▸ Work request
So that nothing is lost, write out all the lines below exactly.

Stored data entries:
════════════════════

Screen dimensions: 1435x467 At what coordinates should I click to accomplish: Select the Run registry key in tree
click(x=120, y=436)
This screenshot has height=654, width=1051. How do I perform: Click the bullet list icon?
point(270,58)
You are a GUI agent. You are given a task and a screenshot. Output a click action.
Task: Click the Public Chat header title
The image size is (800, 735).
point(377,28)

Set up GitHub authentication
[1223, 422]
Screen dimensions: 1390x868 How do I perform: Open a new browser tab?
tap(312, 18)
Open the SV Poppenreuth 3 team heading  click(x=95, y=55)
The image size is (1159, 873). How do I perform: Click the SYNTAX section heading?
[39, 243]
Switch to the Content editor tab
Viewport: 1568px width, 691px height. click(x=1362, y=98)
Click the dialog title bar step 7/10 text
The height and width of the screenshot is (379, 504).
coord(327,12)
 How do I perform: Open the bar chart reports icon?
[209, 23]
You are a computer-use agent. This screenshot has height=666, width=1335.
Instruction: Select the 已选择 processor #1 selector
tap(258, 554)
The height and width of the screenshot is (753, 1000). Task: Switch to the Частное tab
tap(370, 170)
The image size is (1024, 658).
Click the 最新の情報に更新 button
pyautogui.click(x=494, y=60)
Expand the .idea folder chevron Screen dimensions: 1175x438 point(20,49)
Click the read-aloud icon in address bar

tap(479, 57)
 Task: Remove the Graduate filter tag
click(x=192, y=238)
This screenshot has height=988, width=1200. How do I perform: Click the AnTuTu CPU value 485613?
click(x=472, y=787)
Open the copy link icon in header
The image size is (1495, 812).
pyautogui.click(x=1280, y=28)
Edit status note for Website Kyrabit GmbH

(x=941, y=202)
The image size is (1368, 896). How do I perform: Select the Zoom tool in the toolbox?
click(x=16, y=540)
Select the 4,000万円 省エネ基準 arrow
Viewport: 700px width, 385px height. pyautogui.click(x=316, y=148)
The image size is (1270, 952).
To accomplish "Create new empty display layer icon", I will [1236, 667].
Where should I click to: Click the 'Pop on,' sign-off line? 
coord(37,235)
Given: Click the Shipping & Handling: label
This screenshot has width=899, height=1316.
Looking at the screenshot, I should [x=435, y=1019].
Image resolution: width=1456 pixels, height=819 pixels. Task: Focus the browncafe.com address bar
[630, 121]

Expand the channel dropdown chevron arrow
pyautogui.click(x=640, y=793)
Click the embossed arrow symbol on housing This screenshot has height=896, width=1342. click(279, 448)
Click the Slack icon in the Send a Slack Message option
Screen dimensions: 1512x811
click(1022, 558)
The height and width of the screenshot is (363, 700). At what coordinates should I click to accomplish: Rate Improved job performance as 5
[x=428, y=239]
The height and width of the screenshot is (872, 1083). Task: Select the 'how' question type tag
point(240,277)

════════════════════

▸ Your solution
Screen dimensions: 1435x467 At what coordinates should I click to accomplish: Select the Run registry key in tree
click(x=120, y=436)
This screenshot has height=654, width=1051. How do I perform: Click the bullet list icon?
point(270,58)
You are a GUI agent. You are given a task and a screenshot. Output a click action.
Task: Click the Public Chat header title
The image size is (800, 735).
point(377,28)

Set up GitHub authentication
[1223, 422]
Screen dimensions: 1390x868 How do I perform: Open a new browser tab?
tap(312, 18)
Open the SV Poppenreuth 3 team heading  click(x=95, y=55)
The image size is (1159, 873). How do I perform: Click the SYNTAX section heading?
[39, 243]
Switch to the Content editor tab
Viewport: 1568px width, 691px height. click(x=1362, y=98)
Click the dialog title bar step 7/10 text
The height and width of the screenshot is (379, 504).
coord(327,12)
 How do I perform: Open the bar chart reports icon?
[209, 23]
You are a computer-use agent. This screenshot has height=666, width=1335.
Instruction: Select the 已选择 processor #1 selector
tap(258, 554)
The height and width of the screenshot is (753, 1000). Task: Switch to the Частное tab
tap(370, 170)
The image size is (1024, 658).
Click the 最新の情報に更新 button
pyautogui.click(x=494, y=60)
Expand the .idea folder chevron Screen dimensions: 1175x438 point(20,49)
Click the read-aloud icon in address bar

tap(479, 57)
 Task: Remove the Graduate filter tag
click(x=192, y=238)
This screenshot has height=988, width=1200. How do I perform: Click the AnTuTu CPU value 485613?
click(x=472, y=787)
Open the copy link icon in header
The image size is (1495, 812).
pyautogui.click(x=1280, y=28)
Edit status note for Website Kyrabit GmbH

(x=941, y=202)
The image size is (1368, 896). How do I perform: Select the Zoom tool in the toolbox?
click(x=16, y=540)
Select the 4,000万円 省エネ基準 arrow
Viewport: 700px width, 385px height. pyautogui.click(x=316, y=148)
The image size is (1270, 952).
To accomplish "Create new empty display layer icon", I will [1236, 667].
Where should I click to: Click the 'Pop on,' sign-off line? 
coord(37,235)
Given: Click the Shipping & Handling: label
This screenshot has width=899, height=1316.
Looking at the screenshot, I should [x=435, y=1019].
Image resolution: width=1456 pixels, height=819 pixels. Task: Focus the browncafe.com address bar
[630, 121]

Expand the channel dropdown chevron arrow
pyautogui.click(x=640, y=793)
Click the embossed arrow symbol on housing This screenshot has height=896, width=1342. click(279, 448)
Click the Slack icon in the Send a Slack Message option
Screen dimensions: 1512x811
click(1022, 558)
The height and width of the screenshot is (363, 700). At what coordinates should I click to accomplish: Rate Improved job performance as 5
[x=428, y=239]
The height and width of the screenshot is (872, 1083). Task: Select the 'how' question type tag
point(240,277)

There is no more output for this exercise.